Probability Tidbits 5 - Random Variables

Random variables aren’t actually variables. They’re measurable functions (see previous post here) between a measurable space $(\Omega, \mathcal{F})$ and $(\mathbb{R}, \mathcal{B})$ (I’m going to use $\mathcal{B}$ instead of $\mathcal{B}(\mathbb{R})$ as I’ve done previously as shorthand). Recall that for a measurable function $h: \Omega \to \mathbb{R}$, $\forall B \in \mathcal{B}, h^{-1}(B) \in \mathcal{F}$.

Why do we care?

Why do we work with random variables instead of the probability space $(\Omega, \mathcal{F}, P)$ in the first place? This is more of a philosophical question about statistics than a concrete explanation, but I’ll try my best:

We often deal with discrete decisions based of uncountably many outcomes. When we want to go outside, our brain asks “is it going to be hot or cold?”. When we perform experiments to either reject or fail to reject the null hypothesis, we are tasked also with a binary outcome. Temperature range can be expressed as $[0, \infty) \subset \mathbb{R}$, and there are uncountably many outcomes. We don’t really ask the question “will the temperature be exactly 3 degrees Kelvin” to decide whether we should wear a heavy coat, but instead we express it in terms of \(P(\{\omega: \omega \leq T\})\) as “what’s the probability it’s going to be cold, i.e. below some threshold temperature $T$”. An intuitive way to represent this is via a random variable:

\[X = \begin{cases} 0 \text{ if } \omega \leq T \\ 1 \text{ else} \end{cases}\]

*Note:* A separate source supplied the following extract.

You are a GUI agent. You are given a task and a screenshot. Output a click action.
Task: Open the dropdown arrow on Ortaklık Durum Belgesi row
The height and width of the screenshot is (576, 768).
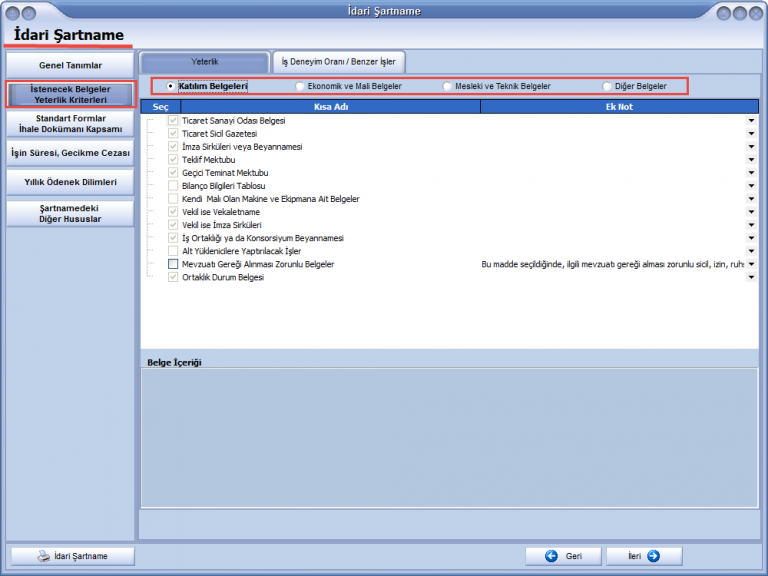(751, 277)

Which maps our observations $[0, \infty)$ to ${0, 1}$. Here, the $\sigma$-algebra generated by $X$ is:

\[\sigma(\{\{\omega: \omega \leq T\}, \{\omega: \omega > T\}\}) = \{\{\omega: \omega \leq T\}, \{\omega: \omega > T\}, \emptyset, \Omega\}\]

This is obviously a subset of $\mathcal{F}$, but is perhaps really the only measurable sets we care about to answer our question.

Random variables generate $\sigma$-algebras

In general, where $C$ is an index set (like $\mathbb{N}$ for example), a sequence of random variables $X_n: \Omega \to \mathbb{R}, n \in C$ from a measurable space $(\Omega, \mathcal{F})$ to $(\mathbb{R}, \mathcal{B})$, we can define the smallest $\sigma$-algebra $\mathcal{X}$ such that each $X_n$ is $\mathcal{X}$-measurable:

\[\sigma(X_n: x \in C) := \sigma(\{\{\omega \in \Omega: X_n(\omega) \in B\} : n \in C, B \in \mathcal{B}\})\]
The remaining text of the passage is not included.